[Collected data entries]
BEGIN

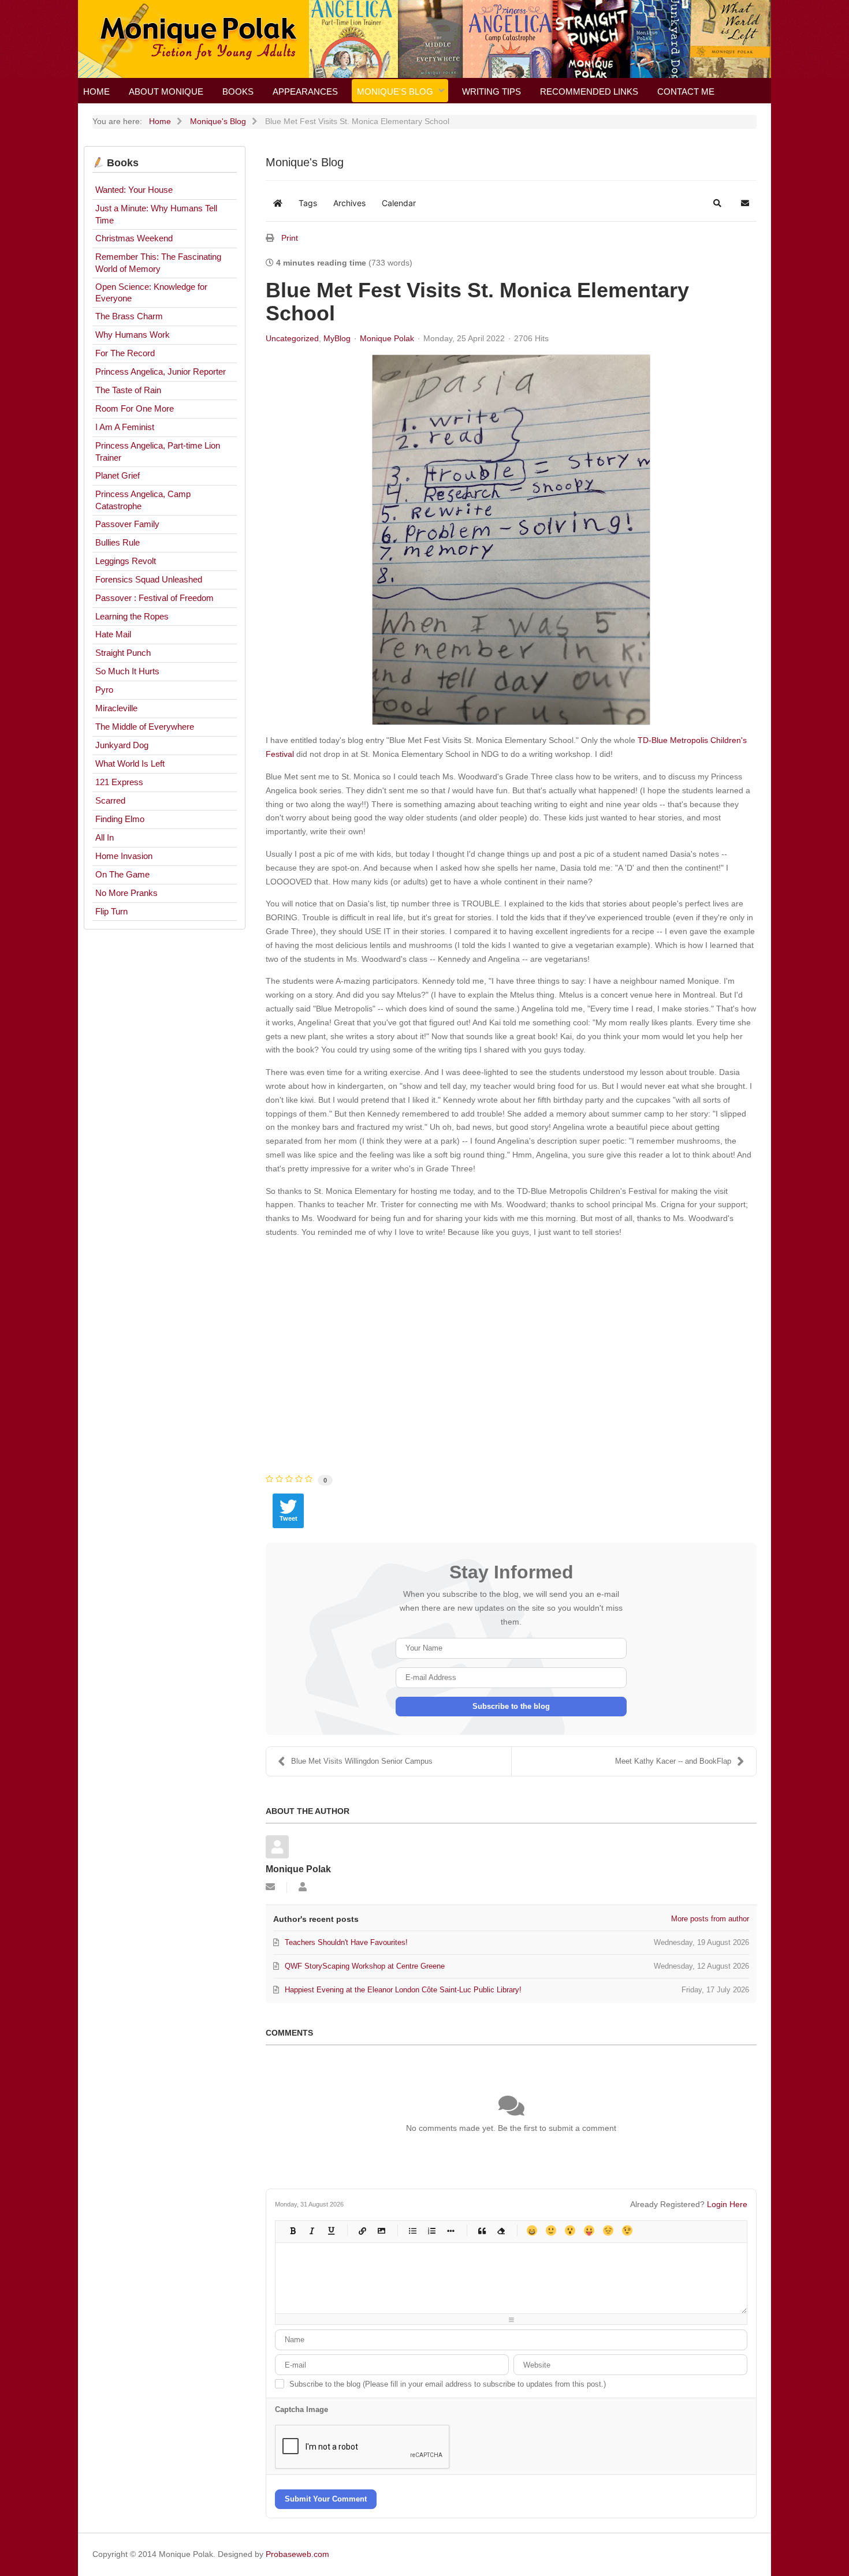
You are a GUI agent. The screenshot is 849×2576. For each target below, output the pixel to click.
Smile (551, 2230)
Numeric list (431, 2230)
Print (289, 237)
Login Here (727, 2204)
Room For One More (134, 408)
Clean (500, 2230)
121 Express (119, 782)
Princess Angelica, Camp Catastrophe (143, 500)
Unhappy (608, 2230)
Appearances (305, 91)
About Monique (166, 91)
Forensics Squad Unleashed (148, 579)
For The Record (125, 353)
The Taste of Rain (128, 390)
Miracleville (116, 708)
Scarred (110, 800)
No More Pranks (126, 893)
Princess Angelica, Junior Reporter (160, 371)
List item (450, 2230)
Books (238, 91)
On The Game (122, 874)
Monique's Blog (395, 91)
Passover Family (127, 524)
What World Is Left (130, 763)
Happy (532, 2230)
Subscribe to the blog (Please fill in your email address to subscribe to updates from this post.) (447, 2384)
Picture (381, 2230)
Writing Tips (491, 91)
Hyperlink (362, 2230)
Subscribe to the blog (511, 1706)
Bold (292, 2230)
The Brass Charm (129, 316)
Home (96, 91)
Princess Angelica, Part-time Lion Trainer (157, 451)
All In (104, 837)
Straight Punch (123, 653)
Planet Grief (117, 475)
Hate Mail (113, 634)
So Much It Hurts (127, 671)
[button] (717, 203)
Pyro (104, 690)
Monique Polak (387, 338)
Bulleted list (412, 2230)
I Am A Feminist (124, 427)
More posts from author (710, 1918)
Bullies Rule (117, 542)
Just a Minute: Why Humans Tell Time (156, 214)
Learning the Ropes (132, 616)
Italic (312, 2230)
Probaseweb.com (297, 2554)
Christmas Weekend (134, 238)
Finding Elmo (119, 819)
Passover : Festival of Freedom (154, 598)
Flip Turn (111, 911)
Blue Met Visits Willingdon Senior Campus (362, 1761)
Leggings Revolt (125, 561)
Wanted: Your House (134, 190)
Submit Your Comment (326, 2499)
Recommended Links (589, 91)
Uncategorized (292, 338)
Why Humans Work (132, 334)
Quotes (481, 2230)
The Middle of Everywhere (144, 726)
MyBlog (337, 338)
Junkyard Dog (121, 745)
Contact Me (685, 91)
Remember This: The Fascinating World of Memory (158, 263)
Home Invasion (123, 856)
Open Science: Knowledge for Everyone (151, 293)
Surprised (570, 2230)
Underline (331, 2230)
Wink (627, 2230)
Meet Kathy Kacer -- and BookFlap (673, 1761)
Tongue (589, 2230)
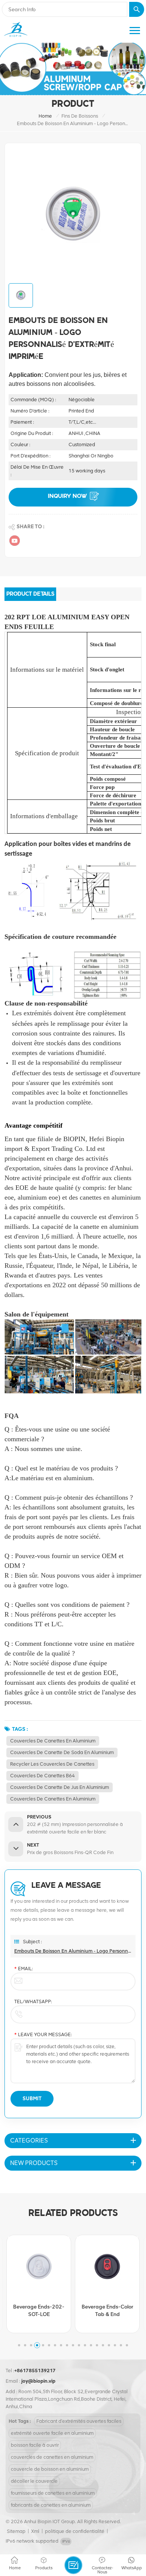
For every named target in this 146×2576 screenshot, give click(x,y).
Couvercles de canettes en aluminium (52, 1799)
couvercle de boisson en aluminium (50, 2469)
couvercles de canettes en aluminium (52, 1741)
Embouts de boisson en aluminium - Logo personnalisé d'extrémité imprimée (73, 1951)
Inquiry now (67, 496)
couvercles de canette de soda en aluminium (62, 1752)
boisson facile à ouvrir (35, 2445)
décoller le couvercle (34, 2481)
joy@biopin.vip (38, 2381)
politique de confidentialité (74, 2531)
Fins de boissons (79, 116)
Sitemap (16, 2531)
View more (45, 2325)
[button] (19, 2345)
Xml (35, 2531)
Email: (23, 1968)
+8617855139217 (35, 2370)
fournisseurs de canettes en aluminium (53, 2493)
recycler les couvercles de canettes (52, 1764)
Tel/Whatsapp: (33, 2001)
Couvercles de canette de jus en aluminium (59, 1787)
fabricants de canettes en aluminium (51, 2505)
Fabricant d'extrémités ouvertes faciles (78, 2421)
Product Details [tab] (30, 594)
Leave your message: (43, 2034)
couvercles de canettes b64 (42, 1775)
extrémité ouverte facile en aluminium (52, 2433)
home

END

■ WORK REQUEST ■
Reproduce every record in full. Leave out the images.

■ OUTPUT OF THE TASK ■
You are a GUI agent. The screenshot is 849×2576. For each target below, output the pixel to click.
Smile (551, 2230)
Numeric list (431, 2230)
Print (289, 237)
Login Here (727, 2204)
Room For One More (134, 408)
Clean (500, 2230)
121 Express (119, 782)
Princess Angelica, Camp Catastrophe (143, 500)
Unhappy (608, 2230)
Appearances (305, 91)
About Monique (166, 91)
Forensics Squad Unleashed (148, 579)
For The Record (125, 353)
The Taste of Rain (128, 390)
Miracleville (116, 708)
Scarred (110, 800)
No More Pranks (126, 893)
Princess Angelica, Junior Reporter (160, 371)
List item (450, 2230)
Books (238, 91)
On The Game (122, 874)
Monique's Blog (395, 91)
Passover Family (127, 524)
What World Is Left (130, 763)
Happy (532, 2230)
Subscribe to the blog (Please fill in your email address to subscribe to updates from this post.) (447, 2384)
Picture (381, 2230)
Writing Tips (491, 91)
Hyperlink (362, 2230)
Subscribe to the blog (511, 1706)
Bold (292, 2230)
The Brass Charm (129, 316)
Home (96, 91)
Princess Angelica, Part-time Lion Trainer (157, 451)
All In (104, 837)
Straight Punch (123, 653)
Planet Grief (117, 475)
Hate Mail (113, 634)
So Much It Hurts (127, 671)
[button] (717, 203)
Pyro (104, 690)
Monique Polak (387, 338)
Bulleted list (412, 2230)
I Am A Feminist (124, 427)
More posts from author (710, 1918)
Bullies Rule (117, 542)
Just a Minute: Why Humans Tell Time (156, 214)
Learning the Ropes (132, 616)
Italic (312, 2230)
Probaseweb.com (297, 2554)
Christmas Weekend (134, 238)
Finding Elmo (119, 819)
Passover : Festival of Freedom (154, 598)
Flip Turn (111, 911)
Blue Met Visits Willingdon Senior Campus (362, 1761)
Leggings Revolt (125, 561)
Wanted: Your House (134, 190)
Submit Your Comment (326, 2499)
Recommended Links (589, 91)
Uncategorized (292, 338)
Why Humans Work (132, 334)
Quotes (481, 2230)
The Middle of Everywhere (144, 726)
MyBlog (337, 338)
Junkyard Dog (121, 745)
Contact Me (685, 91)
Remember This: The Fascinating World of Memory (158, 263)
Home Invasion (123, 856)
Open Science: Knowledge for Everyone (151, 293)
Surprised (570, 2230)
Underline (331, 2230)
Wink (627, 2230)
Meet Kathy Kacer -- and BookFlap (673, 1761)
Tongue (589, 2230)
For every named target in this 146×2576 screenshot, give click(x,y).
Couvercles de canettes en aluminium (52, 1799)
couvercle de boisson en aluminium (50, 2469)
couvercles de canettes en aluminium (52, 1741)
Embouts de boisson en aluminium - Logo personnalisé d'extrémité imprimée (73, 1951)
Inquiry now (67, 496)
couvercles de canette de soda en aluminium (62, 1752)
boisson facile à ouvrir (35, 2445)
décoller le couvercle (34, 2481)
joy@biopin.vip (38, 2381)
politique de confidentialité (74, 2531)
Fins de boissons (79, 116)
Sitemap (16, 2531)
View more (45, 2325)
[button] (19, 2345)
Xml (35, 2531)
Email: (23, 1968)
+8617855139217 (35, 2370)
fournisseurs de canettes en aluminium (53, 2493)
recycler les couvercles de canettes (52, 1764)
Tel/Whatsapp: (33, 2001)
Couvercles de canette de jus en aluminium (59, 1787)
fabricants de canettes en aluminium (51, 2505)
Fabricant d'extrémités ouvertes faciles (78, 2421)
Product Details [tab] (30, 594)
Leave your message: (43, 2034)
couvercles de canettes b64 (42, 1775)
extrémité ouverte facile en aluminium (52, 2433)
home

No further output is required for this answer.